Goal of the exercise:
Copy nothing but the lines from the one containing "This screenshot has height=622, width=1203." through the last line of the records, repeated exactly and without pictures.

Stored data:

+++

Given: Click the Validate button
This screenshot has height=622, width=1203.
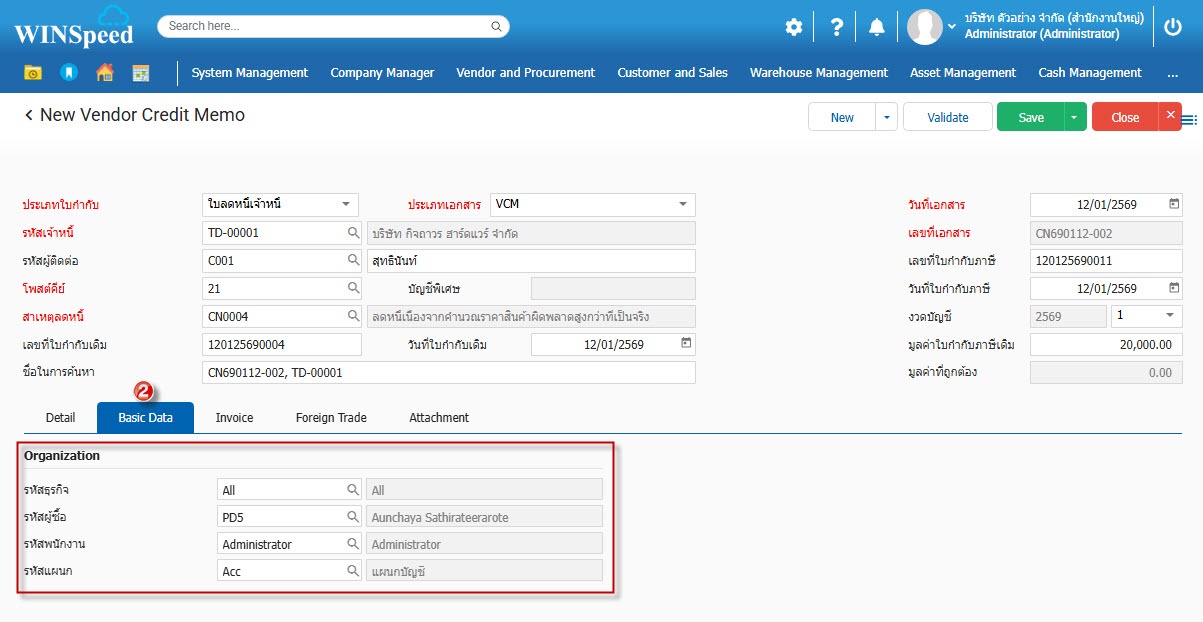Looking at the screenshot, I should click(947, 117).
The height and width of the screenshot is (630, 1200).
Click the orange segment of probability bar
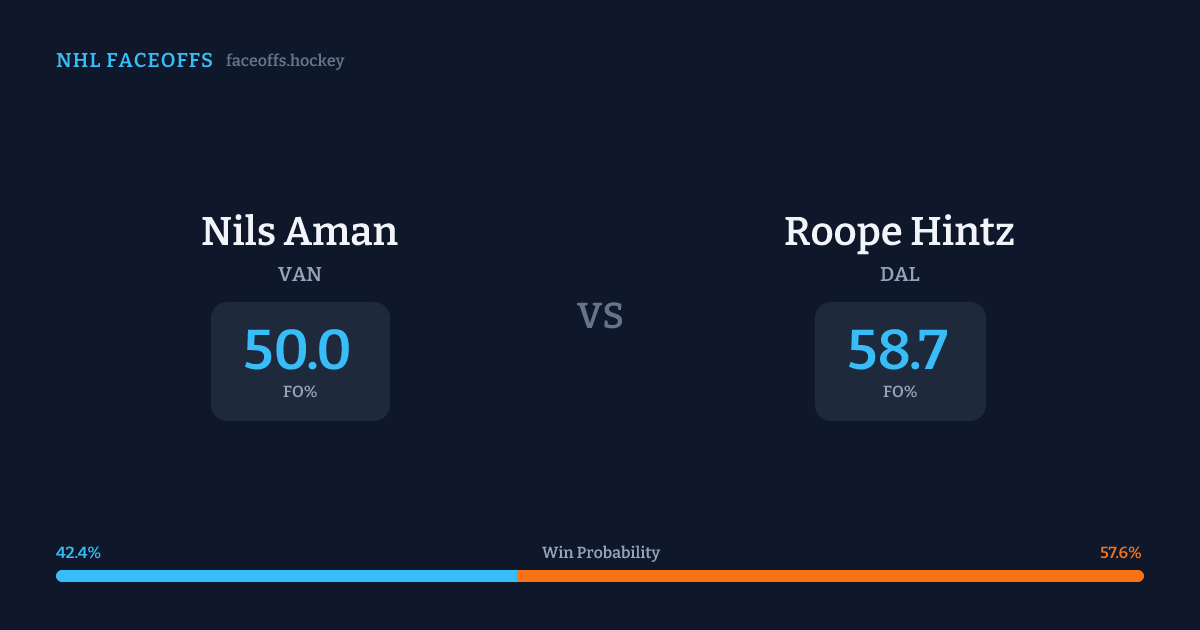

+++

Result below:
This screenshot has height=622, width=1203.
Looking at the screenshot, I should click(947, 117).
The height and width of the screenshot is (630, 1200).
Click the orange segment of probability bar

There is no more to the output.